It is unfortunately true that in many neighborhoods, there is at least one yard that often is overgrown with weeds and grass. Or the homeowner may fail to maintain the home, or may have abandoned vehicles in the yard. That is obviously frustrating to nearby homeowners who work to maintain their properties.
At present in Chattanooga, violators can be fined $50 in City Court. But the Chattanooga City Council is considering creating an ordinance that would set up an administrative hearing officer who could levy fines of up to $500 per violation for residential properties and $500 per day for nonresidential properties.
Supporters of the proposal say the existing $50 fine just isn’t enough to get violators to clean up their act.
In some cases, that may well be true. But we wonder whether it’s wise to raise the fine from $50 to $500 — a tenfold increase!
Technically, the Tennessee Constitution sets a $50 limit on the fines, and City Judge Russell Bean pointed out that voters rejected a change to the state Constitution a few years ago that would have increased the fine. But a state law enacted in 2010 lets cities set up administrative hearing officers or permit administrative law judges to handle code violations — and assess fines up to $500.
Bean worries that such an ordinance is a way to get around the state Constitution, and he says it could give too much power to unelected officials. There is also concern that there could be a constitutional challenge to the law.

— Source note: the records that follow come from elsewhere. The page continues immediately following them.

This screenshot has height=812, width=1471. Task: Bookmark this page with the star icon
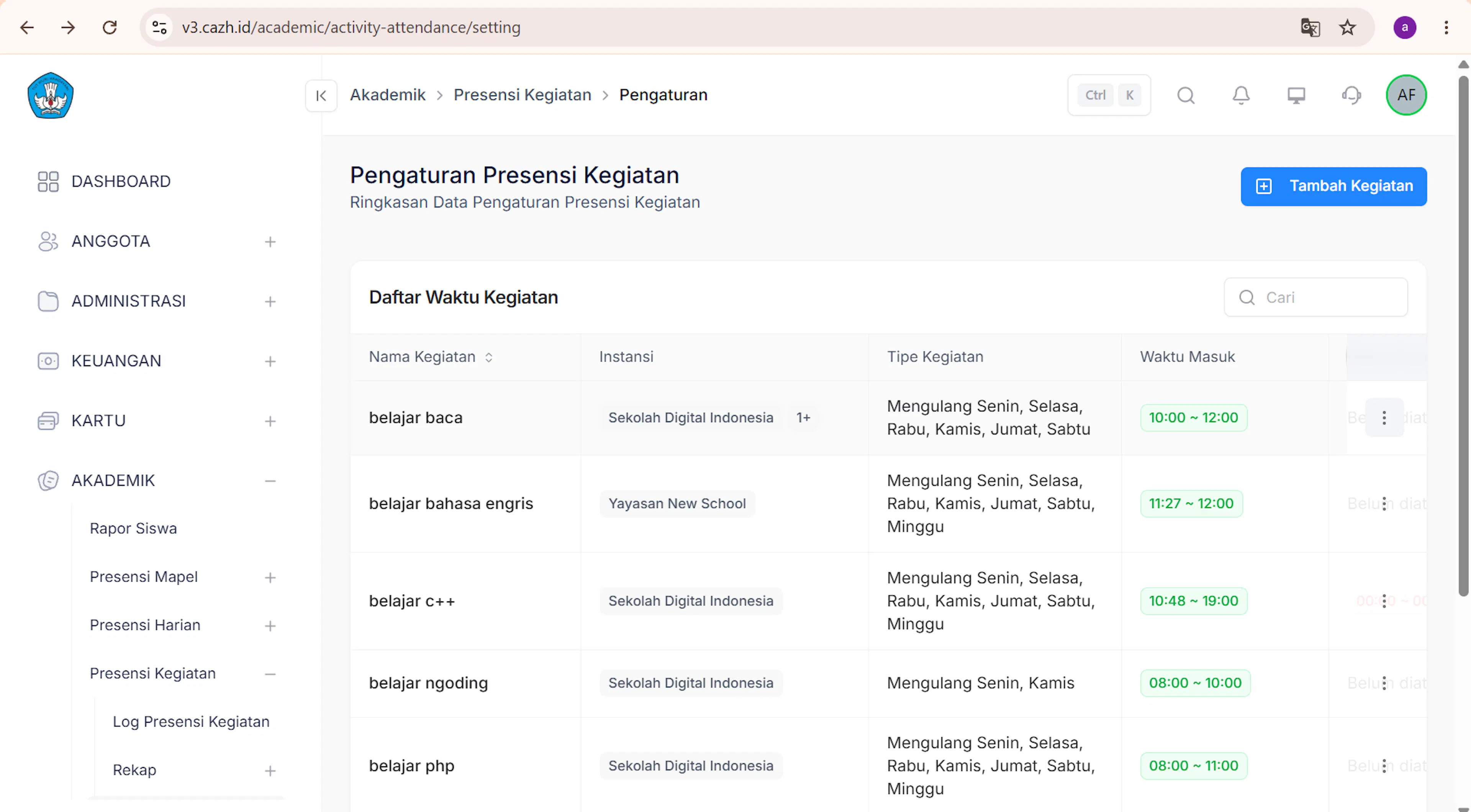[x=1348, y=27]
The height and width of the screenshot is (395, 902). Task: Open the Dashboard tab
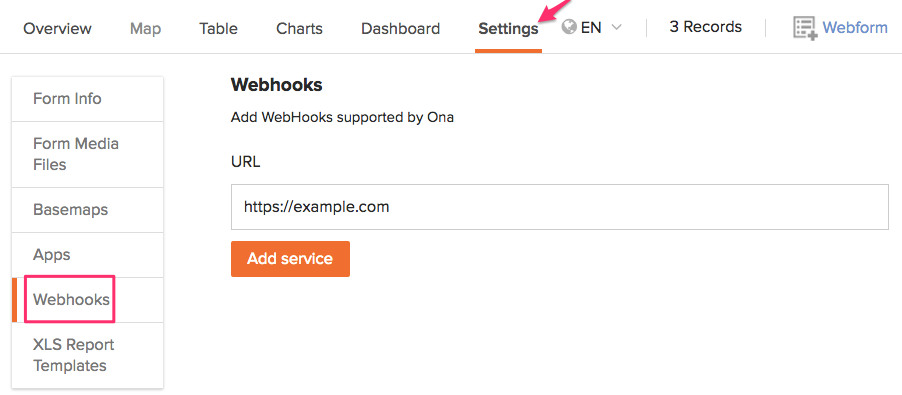click(x=400, y=28)
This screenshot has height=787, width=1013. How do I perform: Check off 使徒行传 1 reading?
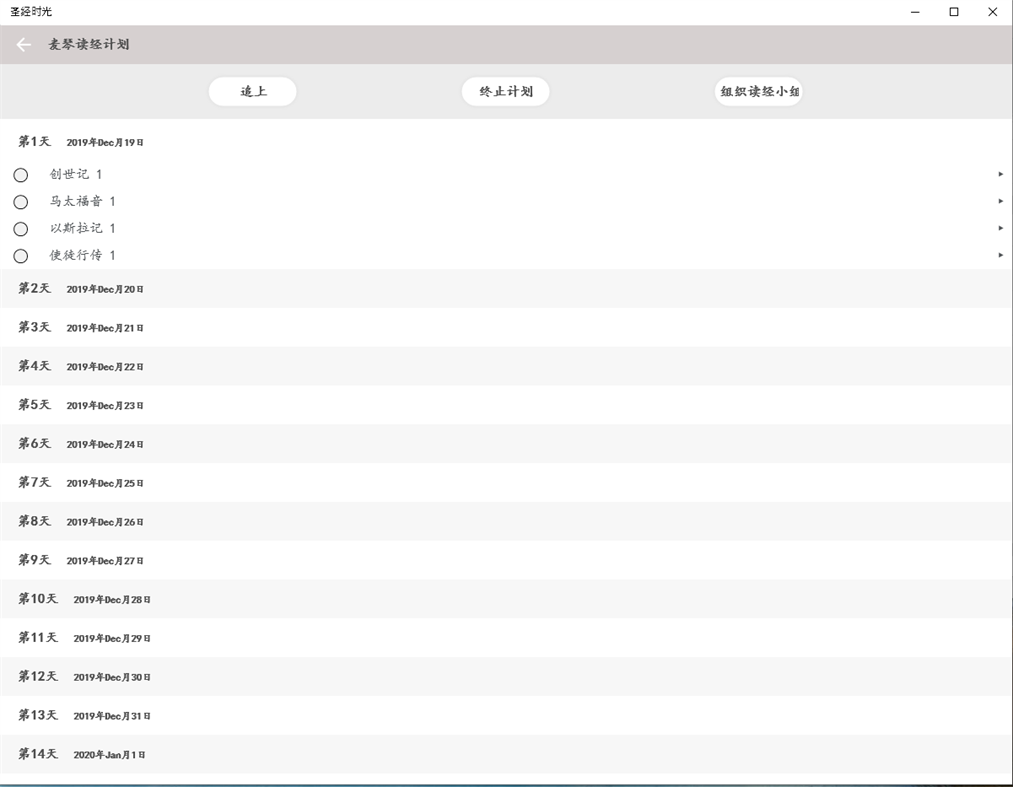coord(21,255)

Whatever the City Council decides, it should tread carefully before permitting $500 fines for violations such as overgrown lawns. Surely any such ordinance should impose such a hefty fine only on serious violators and not, for instance, on a family whose lawn got “out of hand” while the family was vacationing.
There should be reasonable fines to discourage homeowners or landlords from letting their properties get run down, which can reduce the value of nearby properties. But extremely heavy fines for minor violations should be avoided.